→ Provided information
_ _ _ _ _ _ _

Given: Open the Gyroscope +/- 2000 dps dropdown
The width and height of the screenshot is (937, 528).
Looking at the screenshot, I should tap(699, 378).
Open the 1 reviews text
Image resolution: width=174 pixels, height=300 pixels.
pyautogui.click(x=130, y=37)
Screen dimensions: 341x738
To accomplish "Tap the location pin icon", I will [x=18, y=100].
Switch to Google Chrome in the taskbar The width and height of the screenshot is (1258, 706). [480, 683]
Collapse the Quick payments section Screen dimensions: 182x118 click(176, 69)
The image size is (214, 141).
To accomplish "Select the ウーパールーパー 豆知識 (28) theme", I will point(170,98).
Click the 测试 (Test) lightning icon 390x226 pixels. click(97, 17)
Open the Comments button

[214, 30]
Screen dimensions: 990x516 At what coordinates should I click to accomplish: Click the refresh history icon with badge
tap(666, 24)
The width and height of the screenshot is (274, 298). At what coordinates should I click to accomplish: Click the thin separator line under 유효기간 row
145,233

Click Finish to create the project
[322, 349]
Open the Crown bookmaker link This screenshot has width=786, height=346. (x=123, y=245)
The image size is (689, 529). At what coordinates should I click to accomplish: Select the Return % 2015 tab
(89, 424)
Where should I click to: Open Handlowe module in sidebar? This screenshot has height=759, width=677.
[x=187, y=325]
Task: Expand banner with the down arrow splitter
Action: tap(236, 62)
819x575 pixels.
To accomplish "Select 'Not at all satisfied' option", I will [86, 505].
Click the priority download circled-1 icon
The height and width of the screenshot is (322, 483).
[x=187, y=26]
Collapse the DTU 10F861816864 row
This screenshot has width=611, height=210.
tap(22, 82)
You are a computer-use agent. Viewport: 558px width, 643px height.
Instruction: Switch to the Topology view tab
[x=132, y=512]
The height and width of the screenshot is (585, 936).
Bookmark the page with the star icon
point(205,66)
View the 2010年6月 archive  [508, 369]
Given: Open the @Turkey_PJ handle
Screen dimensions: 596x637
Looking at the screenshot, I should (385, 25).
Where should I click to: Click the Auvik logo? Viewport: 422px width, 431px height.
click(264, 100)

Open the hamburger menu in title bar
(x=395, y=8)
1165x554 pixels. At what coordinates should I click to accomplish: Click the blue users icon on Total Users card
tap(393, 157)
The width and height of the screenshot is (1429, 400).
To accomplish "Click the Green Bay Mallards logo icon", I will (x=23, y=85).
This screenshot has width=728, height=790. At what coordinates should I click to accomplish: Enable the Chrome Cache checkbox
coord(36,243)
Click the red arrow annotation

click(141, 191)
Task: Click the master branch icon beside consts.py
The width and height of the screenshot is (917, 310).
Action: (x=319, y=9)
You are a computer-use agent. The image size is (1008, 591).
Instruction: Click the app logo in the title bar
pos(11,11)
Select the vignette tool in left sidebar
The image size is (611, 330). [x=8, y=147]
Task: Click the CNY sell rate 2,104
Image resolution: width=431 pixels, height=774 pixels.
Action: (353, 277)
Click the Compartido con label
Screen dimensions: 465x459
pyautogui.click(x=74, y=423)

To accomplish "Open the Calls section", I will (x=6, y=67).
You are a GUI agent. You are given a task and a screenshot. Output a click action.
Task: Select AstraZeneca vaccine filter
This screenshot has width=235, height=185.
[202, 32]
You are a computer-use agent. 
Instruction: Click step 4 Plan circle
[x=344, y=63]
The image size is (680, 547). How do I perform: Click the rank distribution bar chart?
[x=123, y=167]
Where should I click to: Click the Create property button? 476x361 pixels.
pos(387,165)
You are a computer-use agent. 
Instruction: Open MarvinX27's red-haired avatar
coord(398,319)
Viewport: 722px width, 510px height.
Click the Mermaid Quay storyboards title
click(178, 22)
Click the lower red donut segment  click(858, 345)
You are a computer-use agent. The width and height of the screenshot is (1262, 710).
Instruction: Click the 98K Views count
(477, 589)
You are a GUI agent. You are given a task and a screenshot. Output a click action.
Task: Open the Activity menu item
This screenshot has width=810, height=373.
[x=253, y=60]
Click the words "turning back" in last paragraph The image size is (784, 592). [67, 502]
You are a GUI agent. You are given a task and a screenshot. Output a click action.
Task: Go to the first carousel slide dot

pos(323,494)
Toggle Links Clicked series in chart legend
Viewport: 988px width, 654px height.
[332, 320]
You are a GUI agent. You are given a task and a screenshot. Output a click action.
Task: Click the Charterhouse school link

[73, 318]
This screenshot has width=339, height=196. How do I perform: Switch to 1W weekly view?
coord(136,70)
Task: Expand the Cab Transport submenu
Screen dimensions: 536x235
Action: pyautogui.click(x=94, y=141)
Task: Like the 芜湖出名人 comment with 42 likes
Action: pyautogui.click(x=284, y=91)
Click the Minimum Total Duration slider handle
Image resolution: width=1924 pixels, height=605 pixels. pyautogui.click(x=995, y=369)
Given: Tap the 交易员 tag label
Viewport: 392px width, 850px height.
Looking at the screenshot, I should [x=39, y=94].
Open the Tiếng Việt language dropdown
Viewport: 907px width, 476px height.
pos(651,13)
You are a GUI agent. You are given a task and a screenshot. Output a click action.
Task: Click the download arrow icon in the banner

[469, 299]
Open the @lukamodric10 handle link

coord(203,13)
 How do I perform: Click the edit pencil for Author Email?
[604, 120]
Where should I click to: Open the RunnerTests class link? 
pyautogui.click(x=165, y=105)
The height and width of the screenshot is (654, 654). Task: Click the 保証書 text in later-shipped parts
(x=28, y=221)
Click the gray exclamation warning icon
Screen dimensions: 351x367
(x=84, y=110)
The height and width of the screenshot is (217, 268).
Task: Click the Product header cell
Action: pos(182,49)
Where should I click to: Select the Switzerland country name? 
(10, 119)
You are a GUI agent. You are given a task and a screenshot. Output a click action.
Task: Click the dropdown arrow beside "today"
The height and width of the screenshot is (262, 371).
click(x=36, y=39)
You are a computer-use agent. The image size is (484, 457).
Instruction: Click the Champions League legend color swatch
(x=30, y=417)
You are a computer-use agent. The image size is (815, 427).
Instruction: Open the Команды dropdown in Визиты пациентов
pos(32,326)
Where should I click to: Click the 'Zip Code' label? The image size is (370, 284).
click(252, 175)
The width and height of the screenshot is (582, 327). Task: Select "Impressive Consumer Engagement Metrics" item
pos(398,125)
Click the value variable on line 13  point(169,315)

_ _ _ _ _ _ _

→ Work order
Tally how many lines of the listing above include the string "computer", and report that figure by itself.

→ Written response
7